Une couverture virtuelle et dynamique s’affiche quand vous ouvrez Flipboard. Elle fait défiler des articles « à la une » et vous invite à tourner la page (flip). Nous sommes clairement dans le design magazine, avec un logo en haut à gauche, des titres qui invitent à explorer le contenu et une photo qui occupe l’espace et suscite une émotion. Bref, cette couverture d’introduction ne laisse absolument aucun doute quant à la fonction de l’app.
Swiss Graphic Design über Alles. Voici la table des matières de votre magazine, organisée en grille, et qui repose uniquement (ou presque) sur des photographies. C’est selon moi un très bon choix dans la mesure où les images nous inspirent des choses, nous parlent et attisent notre curiosité. Nous allons naturellement tapoter vers ce qui nous attire, ce qui crée un désir d’exploration (ce pour quoi l’app a été pensée). Prenez la gestion normale des flux RSS, où le contenu est présenté en liste, elle peut être ressentie comme une corvée et c’est ce qui a peut-être freiné le développement de cette technologie auprès du grand public. Aujourd’hui, Flipboard et Feedly la ramènent à la vie… et ils suivent tous deux les mêmes principes (grille + photographie).
Bien sûr, les proportions de l’interface sont calées sur le nombre d’or (2/3 - 1/3), mais le plus important est ici le contraste. L’œil se pose naturellement sur la grille d’images car celles-ci forment un bloc visuel. Et l’espace blanc renforce encore sa prédominance. Remarquez comment « à la une » se différencie des autres catégories : rectangle au lieu d’un carré, police plus grande, détail des sources qui composent cette catégorie. Nous sommes clairement invités à la considérer comme la première chose à tapoter par défaut. En fait, elle a été pensée pour l’usage qui est fait de l’application sur iPad : une fois en fin de journée, pour décompresser. Elle est un résumé. C’est d’ailleurs pour cette raison que le bouton d’actualisation se situe tout en bas de l’écran, en gris — même chose pour les réglages, réglages que vous ne faites quasiment qu’une fois et qui ne doivent donc pas constituer un obstacle lors de l’utilisation régulière de l’app.

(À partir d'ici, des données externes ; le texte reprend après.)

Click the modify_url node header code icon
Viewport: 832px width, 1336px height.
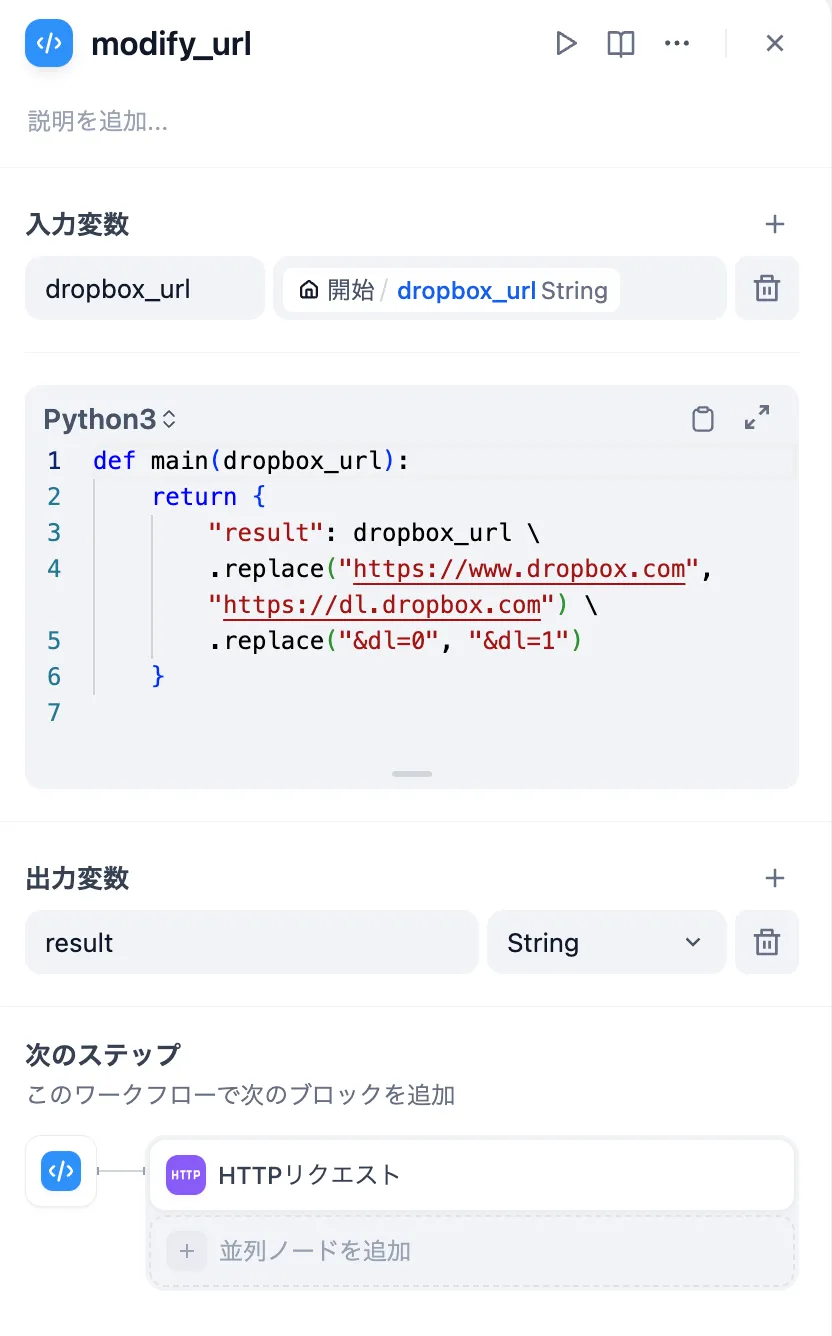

Enfin, le menu de recherche, en haut à droite (position visible sur l’écran), est orné d’un ruban rouge. C’est un élément fondamental de votre magazine personnel, car vous ajoutez et retirez sans cesse des contenus qui vous intéressent. Et comme le regard est naturellement attiré vers le bloc d’images, ce ruban rouge permet de le mettre en évidence et d’inviter l’utilisateur à tapoter dessus si besoin est (de plus, il est animé pour attirer l’attention de l’utilisateur). Il y a à nouveau contraste ici : bloc rouge sur fond blanc.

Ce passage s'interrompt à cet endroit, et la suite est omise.